Scrobipalpa chersophila

Scientific classification
- Kingdom: Animalia
- Phylum: Arthropoda
- Class: Insecta
- Order: Lepidoptera
- Family: Gelechiidae
- Genus: Scrobipalpa
- Species: S. chersophila
- Binomial name: Scrobipalpa chersophila (Meyrick, 1909)
- Synonyms: Gelechia chersophila Meyrick, 1909;

= Scrobipalpa chersophila =

- Authority: (Meyrick, 1909)
- Synonyms: Gelechia chersophila Meyrick, 1909

Species of moth

Scrobipalpa chersophila is a moth in the family Gelechiidae. It was described by Edward Meyrick in 1909. It is found in South Africa.
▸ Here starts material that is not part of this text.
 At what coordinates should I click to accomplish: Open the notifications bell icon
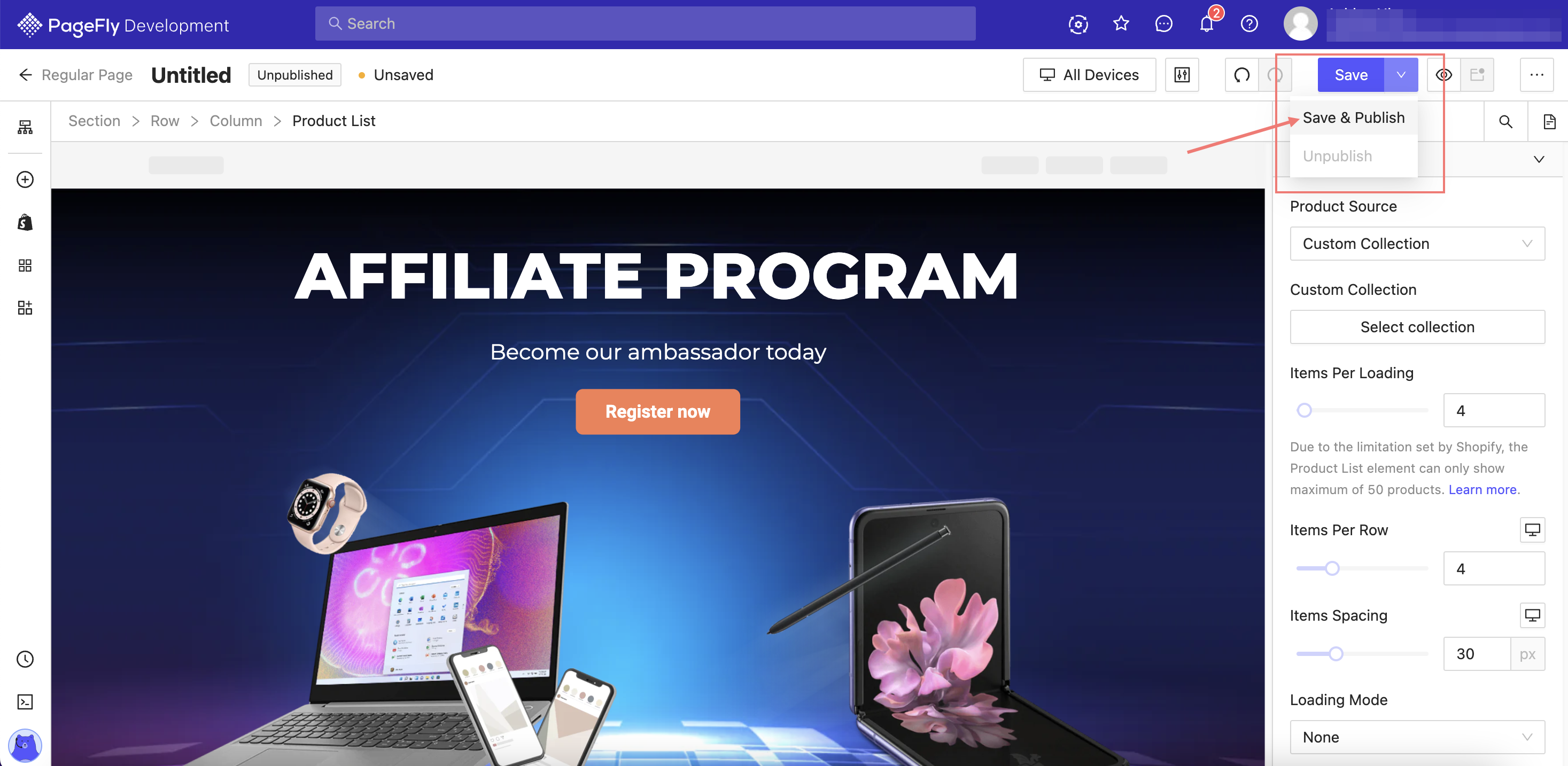(1206, 24)
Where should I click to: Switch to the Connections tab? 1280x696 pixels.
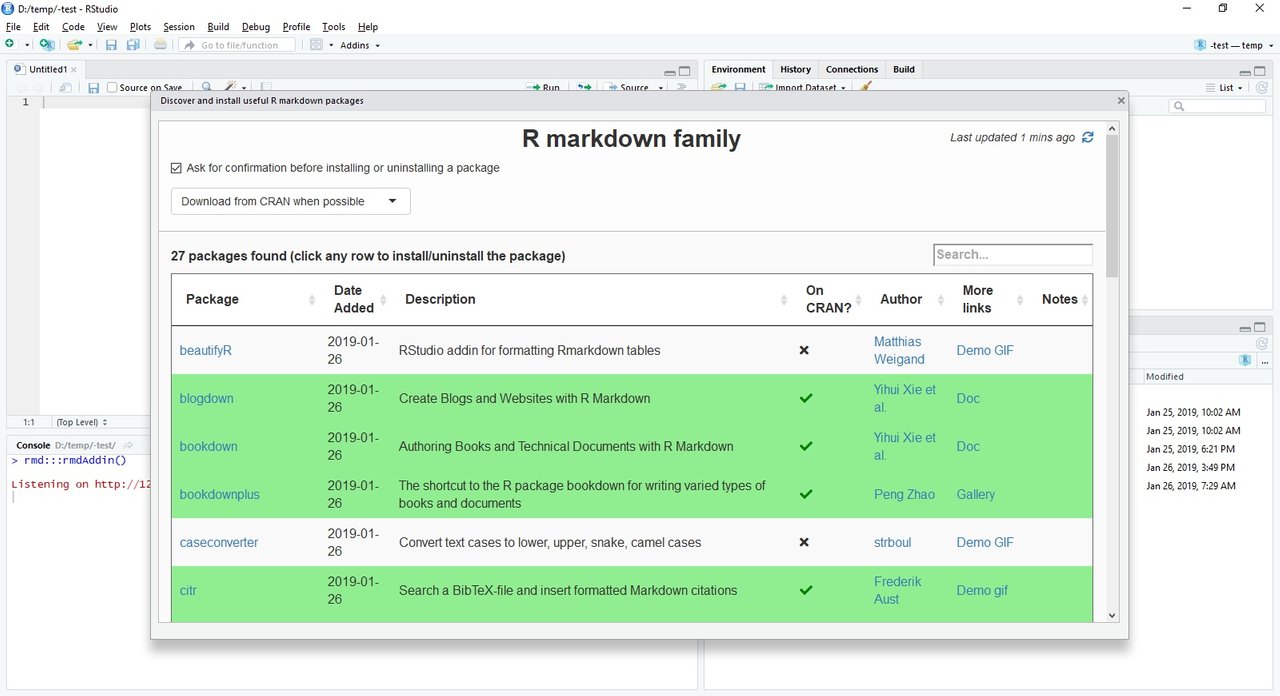point(851,69)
The wingspan is 12–13 mm. The forewings are light greyish ochreous or brownish ochreous, finely sprinkled with ferruginous, with scattered black scales, as well as a blackish dot in the middle of the base, and one on the costa near the base. A small black spot is found on the costa at one-fifth, tending to connect with a patch of black sprinkles in the disc obliquely beyond it, terminated beneath by small blackish plical stigma. The discal stigmata are blackish, the first small, obliquely beyond the plical, the second larger, elongate, its posterior extremity bent downwards. There is a small group of dark fuscous scales on the costa at two-thirds and similar groups at the tornus and apex, and a larger spot of dark fuscous suffusion near before the apex. Sometimes, one or two dark fuscous costal dots are found towards the apex. The hindwings are pale grey.